Could anything more unlikely, more monstrous, be well imagined than that sugar, our priceless fuel, the chief source of all our energy and heat, should suddenly refuse to burn in our body furnace as if it were slate instead of anthracite? Yet this is literally what happens in this strange malady, diabetes. If we can’t digest sugar, it’s no use to eat starch, because all the starch we eat — bread, rice, cereals, puddings, potatoes — has to be turned into sugar — glucose — before we can burn it in our muscles. Our body engine is a sugar motor.

But for the luckless diabetic, it is a case of sugar, sugar everywhere, but never a scrap to burn. His problem is a distressing and difficult one — how safely to cut out of his diet the one fuel which normally gives him nearly two-thirds of his energy for work and for life. But Nature is a wise and resourceful old mother. And, aided by reasonable regulation of the diet, a sort of tightrope balance is caught and held. And there the matter has hung for centuries even though every conceivable change has been rung upon modifications of diet and drink, but without much success, except in delaying the course of the disease and making the patient’s condition more comfortable.

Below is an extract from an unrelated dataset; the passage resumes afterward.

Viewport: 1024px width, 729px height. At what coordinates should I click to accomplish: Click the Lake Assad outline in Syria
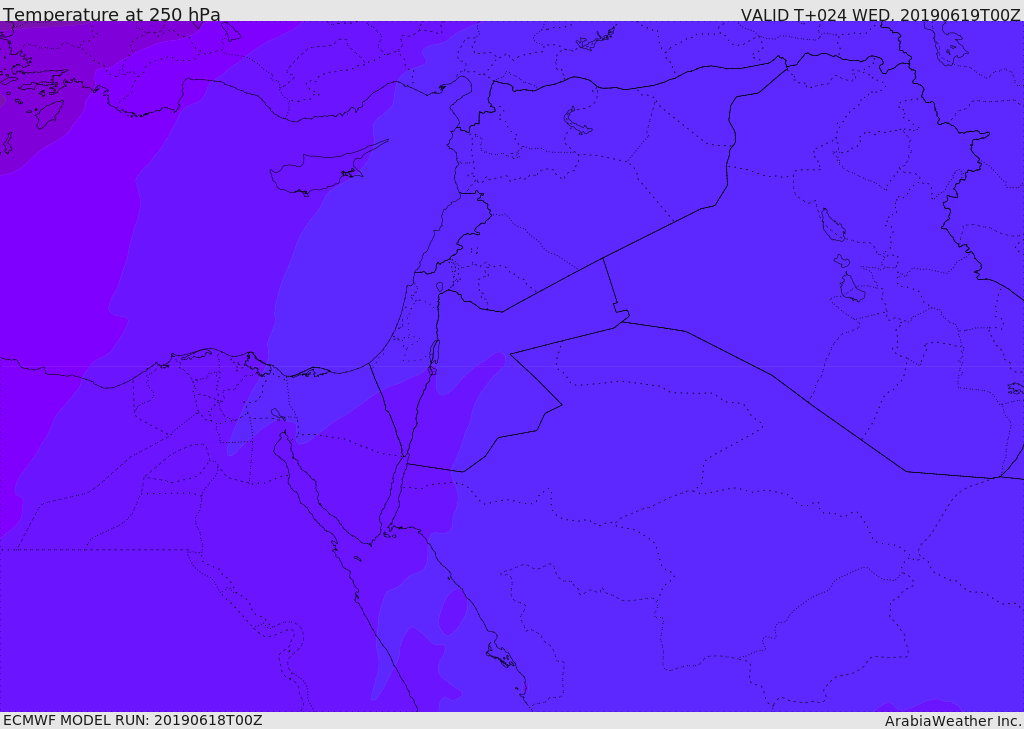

But a few decades ago our knowledge of the chemistry of our bodies and of that marvelously efficient and ingenious stream of backward and forward interchanges between our food and our body stuffs, our work and our wastes, our buildings up and our breakings down, which we term metabolism, had become sufficiently accurate to enable us to attack the disease from the other end of the line, so to speak. We are now happily able to announce the first positive step toward the answer of the fateful riddle, one that gives new hope to all diabetics.

This is no less than the discovery of the hormone which enables our bodies to burn sugar and whose absence makes us diabetic. And what is of vital practical value, this hormone, procured from the bodies of animals and injected into the veins of diabetics, will clear their blood of surplus sugar, enable them to digest an almost normal amount of starch and sugar in their diet, and greatly improve their condition in any respect. Some patients, in fact, have already regained their normal weight and strength and gone back to work on an ordinary diet.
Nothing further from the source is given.